Indépendamment des connotations idéologiques implicites ou explicites qui y sont associées, il apparaît de plus en plus clairement que certaines manifestations dans les rues de Montréal prennent de plus en plus la forme de sports extrêmes urbains ritualisés. Ces rituels, que le sociologue David Le Breton qualifie d'ordalies, c'est-à-dire de recherches de sens fondamentales, ne sont pas étrangers à l'affaiblissement des liens sociaux (dans la famille, l'école, etc.) et à la perte de fonction de production de sens auparavant assurée par des institutions comme l'Église catholique.

Les agents du contrôle social, le Service de police de la Ville de Montréal en particulier, se trouvent à assumer une fonction qui ne fait pas partie de leurs habituelles pratiques de prévention et de répression de la déviance ordinaire.

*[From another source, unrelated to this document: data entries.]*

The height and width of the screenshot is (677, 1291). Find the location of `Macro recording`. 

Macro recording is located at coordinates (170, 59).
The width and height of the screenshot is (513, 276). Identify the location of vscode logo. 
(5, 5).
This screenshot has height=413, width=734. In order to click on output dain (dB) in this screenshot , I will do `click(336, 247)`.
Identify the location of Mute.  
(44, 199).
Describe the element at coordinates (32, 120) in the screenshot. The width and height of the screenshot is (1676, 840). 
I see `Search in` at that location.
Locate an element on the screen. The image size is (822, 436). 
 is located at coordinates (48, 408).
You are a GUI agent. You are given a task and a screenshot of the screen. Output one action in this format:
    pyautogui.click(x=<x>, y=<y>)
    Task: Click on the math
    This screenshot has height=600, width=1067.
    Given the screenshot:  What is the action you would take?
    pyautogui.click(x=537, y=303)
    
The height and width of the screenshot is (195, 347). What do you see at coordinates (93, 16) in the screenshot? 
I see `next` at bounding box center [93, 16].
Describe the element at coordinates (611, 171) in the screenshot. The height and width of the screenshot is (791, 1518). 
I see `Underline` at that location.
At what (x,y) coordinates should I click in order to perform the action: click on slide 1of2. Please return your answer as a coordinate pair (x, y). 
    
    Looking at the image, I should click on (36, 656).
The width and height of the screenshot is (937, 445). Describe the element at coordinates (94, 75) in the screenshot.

Il s'agit d'encadrer des rites dans lesquels en prenant des risques, certains individus recherchent le sens perdu ou dégradé de leur vie. Là où se déploient leurs jeux, jeux alimentés par des fantasmes de destruction et d'incendie, des policiers et policières se trouvent aussi à risquer leur santé et leur vie.

Il y a là un problème social inédit qui dépasse largement les responsabilités d'un service de police. Par ailleurs, le rôle pacificateur d'un anarchopanda ou des acteurs urbains du «Rabbit Crew», s'il est significatif, n'est aucunement en mesure de réguler une ritualité qui est à haut risque de déraper, notamment lors du «carnaval antipolicier» qu'est la «manifestation contre la brutalité policière», le 15 mars.